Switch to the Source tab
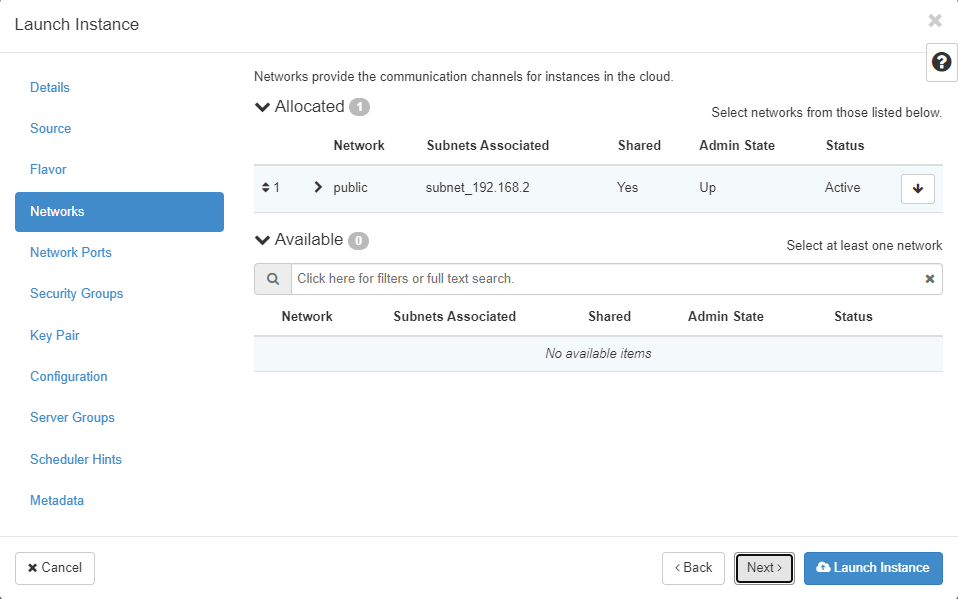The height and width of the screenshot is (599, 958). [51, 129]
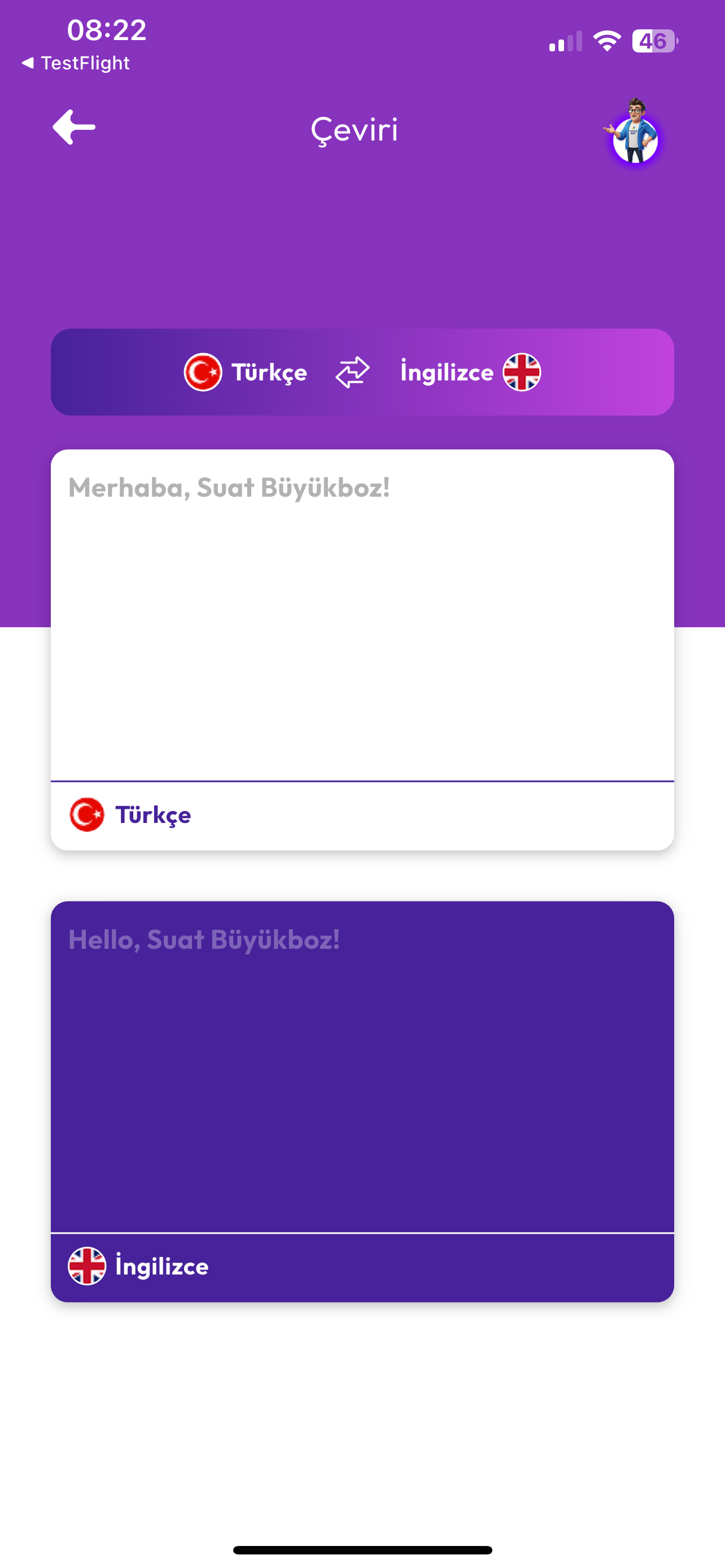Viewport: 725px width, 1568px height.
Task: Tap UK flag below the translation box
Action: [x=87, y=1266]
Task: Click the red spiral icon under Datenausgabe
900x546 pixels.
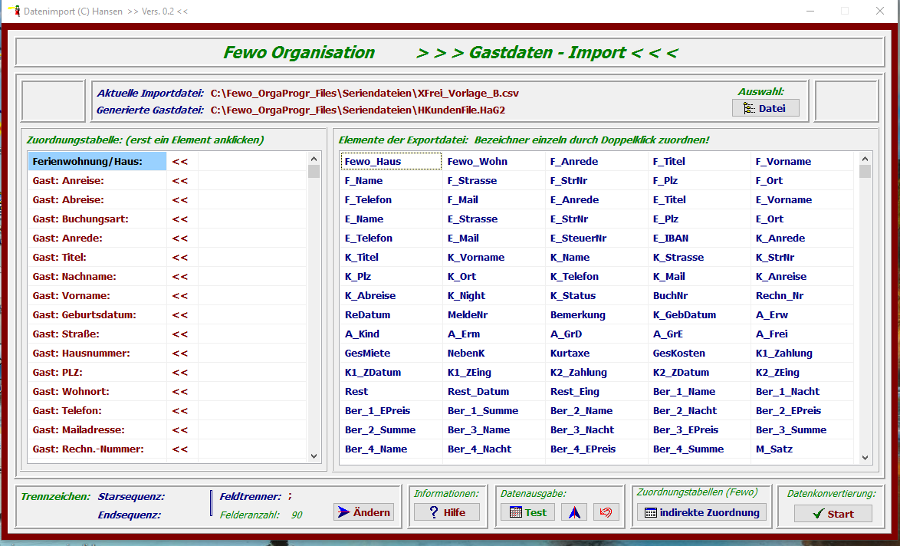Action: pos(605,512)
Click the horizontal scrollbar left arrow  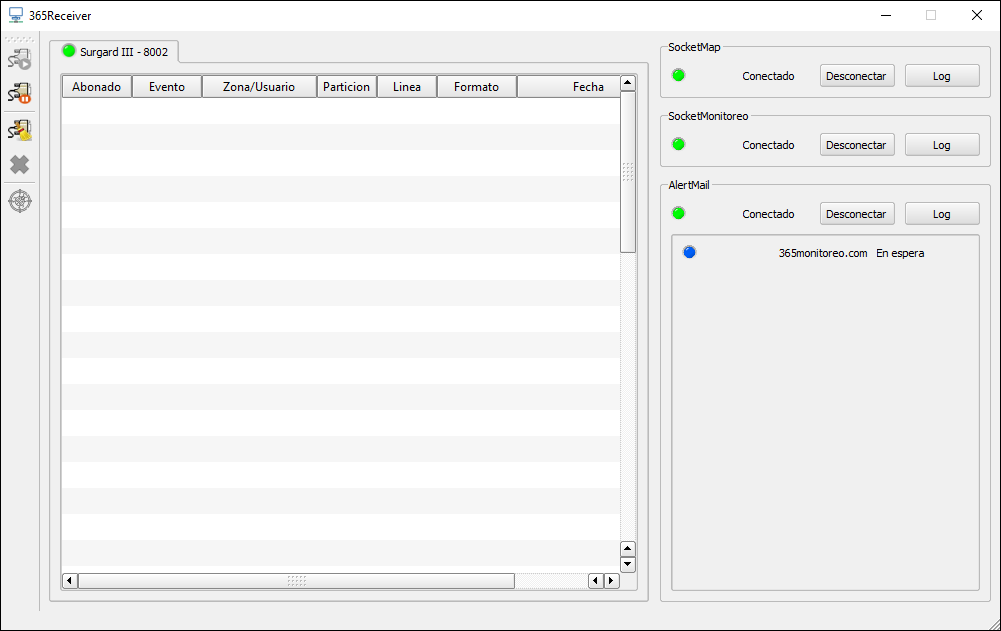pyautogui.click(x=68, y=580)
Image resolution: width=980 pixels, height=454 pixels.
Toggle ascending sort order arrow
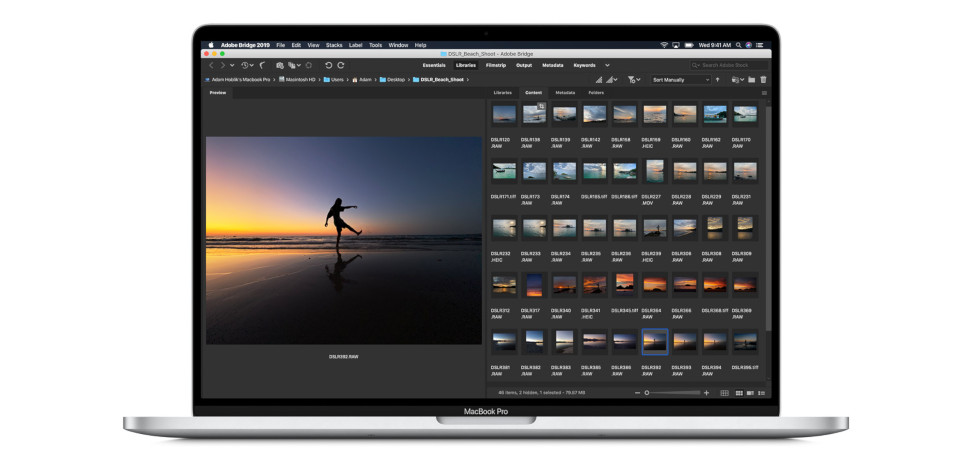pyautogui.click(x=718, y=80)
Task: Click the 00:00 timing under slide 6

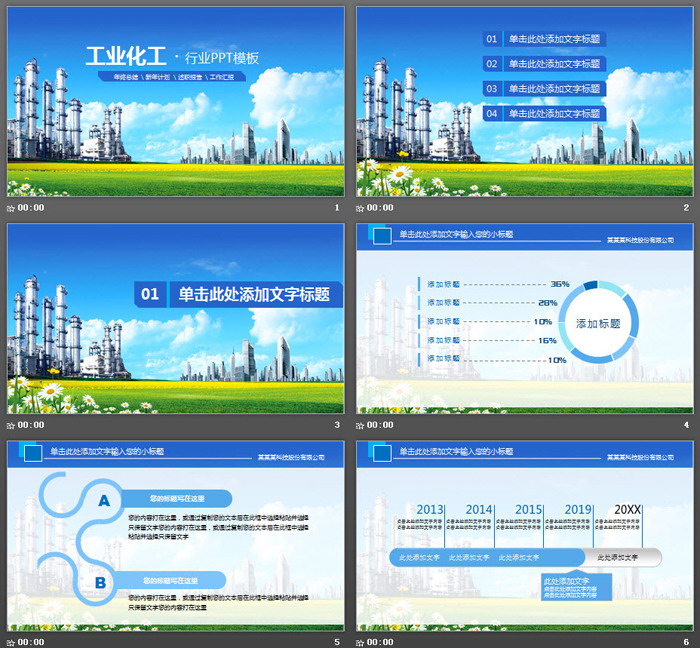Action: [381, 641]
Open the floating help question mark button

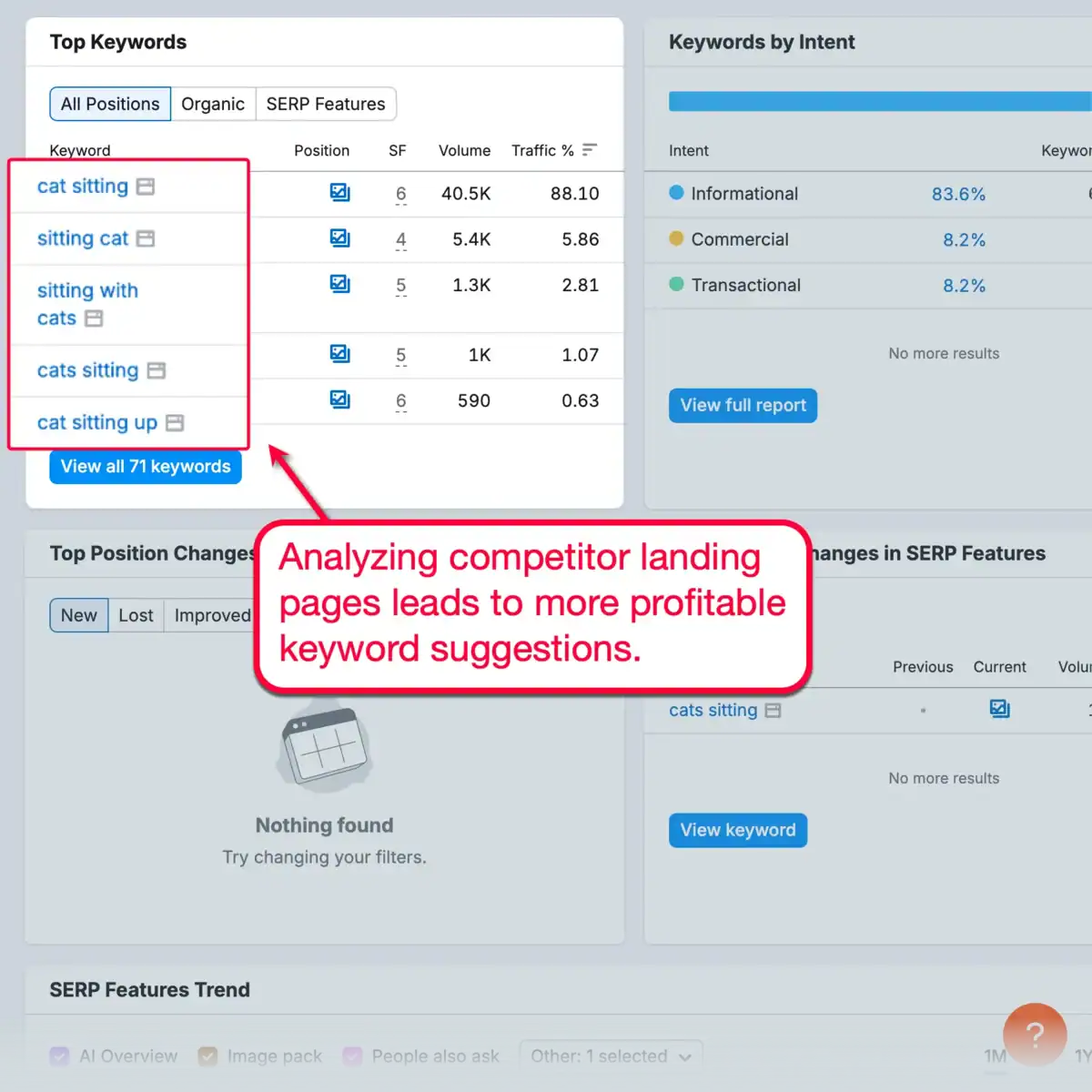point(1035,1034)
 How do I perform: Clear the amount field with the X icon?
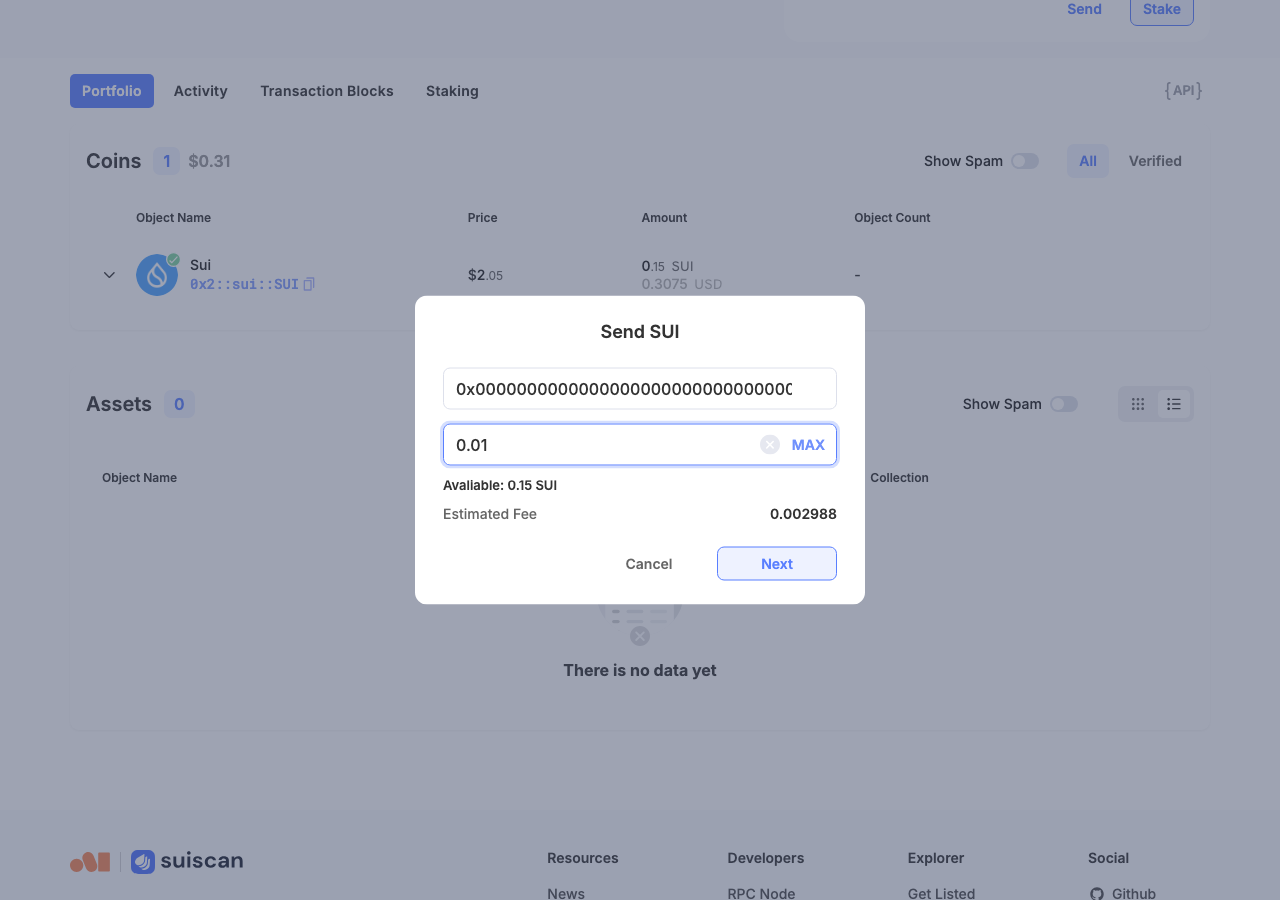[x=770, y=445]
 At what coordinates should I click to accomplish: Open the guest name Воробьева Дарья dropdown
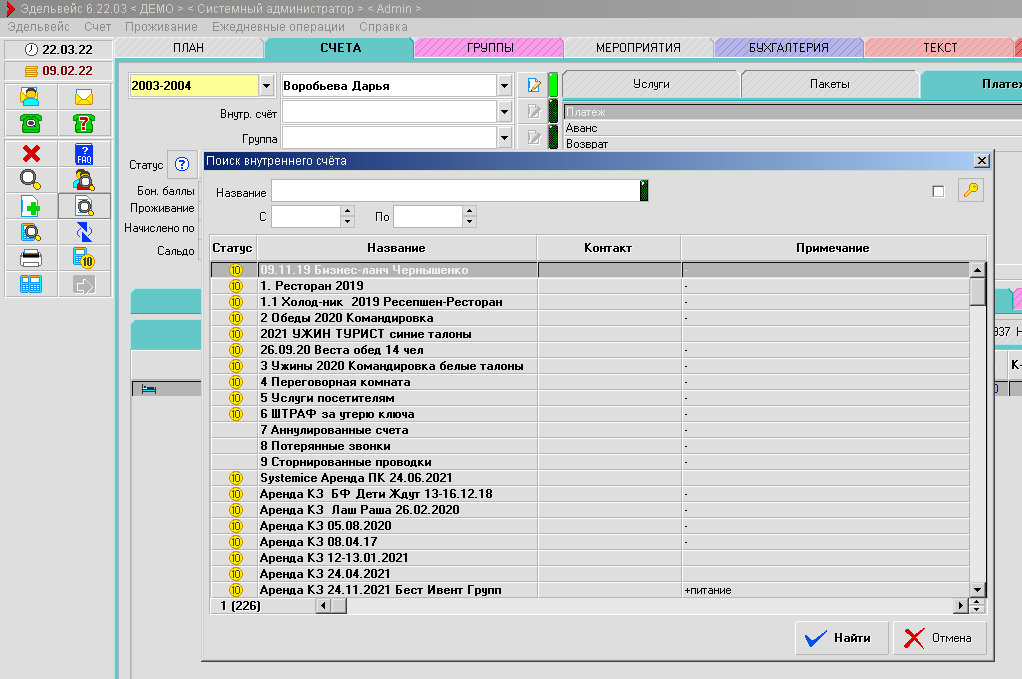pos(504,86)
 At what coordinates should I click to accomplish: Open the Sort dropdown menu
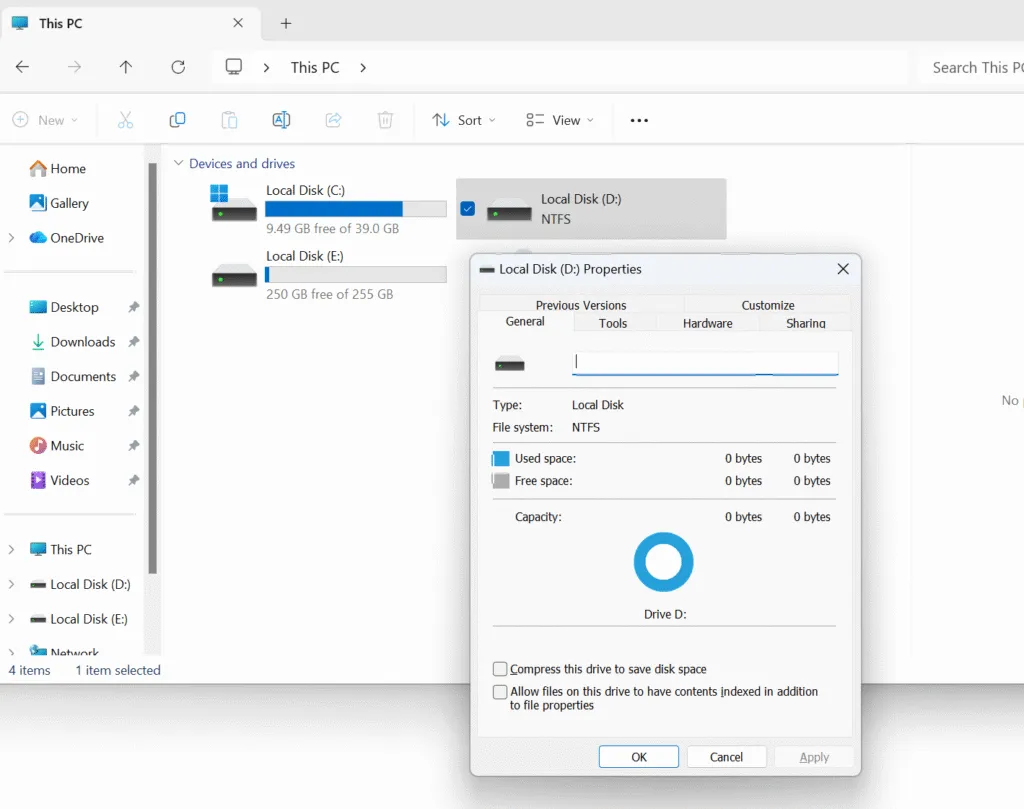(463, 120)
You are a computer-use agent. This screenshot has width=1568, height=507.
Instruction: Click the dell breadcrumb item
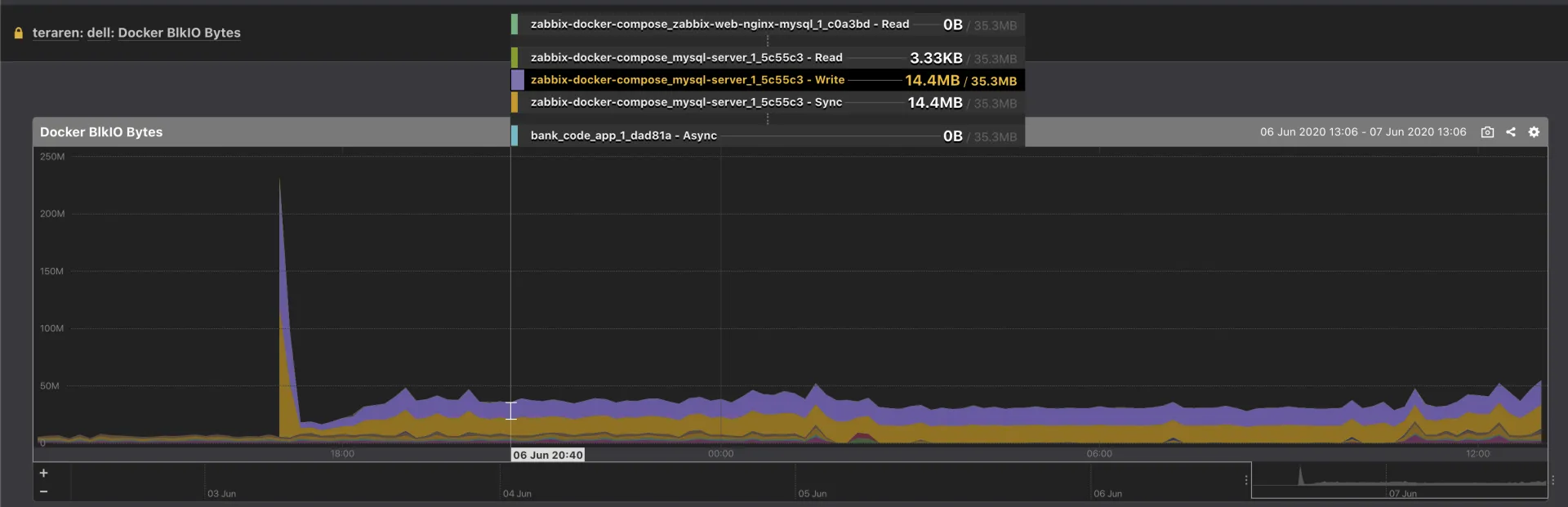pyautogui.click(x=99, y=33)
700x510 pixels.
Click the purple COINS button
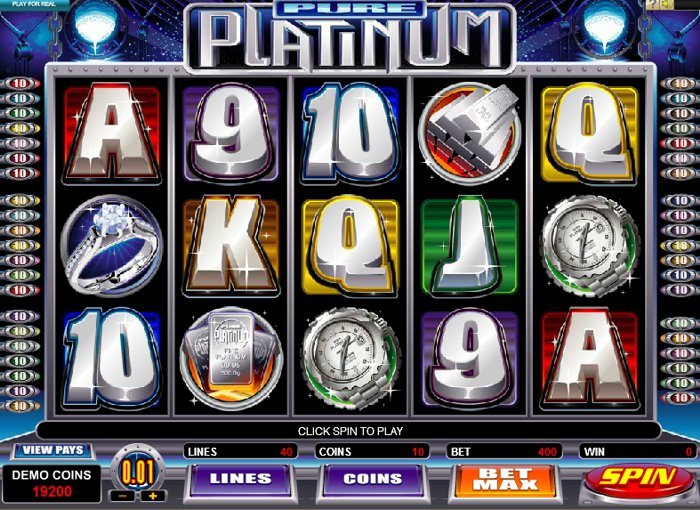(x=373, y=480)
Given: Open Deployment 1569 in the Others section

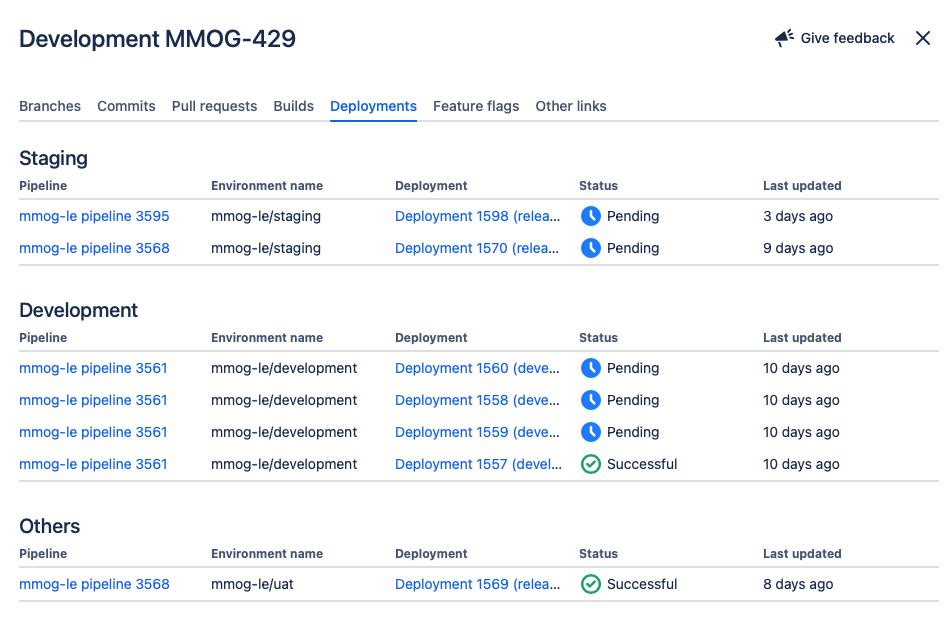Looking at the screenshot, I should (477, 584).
+++
> [TASK STATEMENT]: Go to the line with "Toggle ascending sort order arrow" in the entries above. Reproduce that line and each one after it to the end, exactly and without the pictures.

> [OUTPUT OF THE EXERCISE]:
Toggle ascending sort order arrow
pyautogui.click(x=718, y=80)
Task: Click the 00:00 timing under slide 6

Action: [381, 641]
Open the floating help question mark button

point(1035,1034)
 How do I perform: Clear the amount field with the X icon?
[x=770, y=445]
 At what coordinates should I click to accomplish: Open the guest name Воробьева Дарья dropdown
pos(504,86)
 At what coordinates should I click to accomplish: Open the Sort dropdown menu
(463, 120)
You are a computer-use agent. This screenshot has width=1568, height=507.
Instruction: Click the dell breadcrumb item
pyautogui.click(x=99, y=33)
700x510 pixels.
Click the purple COINS button
(x=373, y=480)
Given: Open Deployment 1569 in the Others section

Looking at the screenshot, I should (477, 584).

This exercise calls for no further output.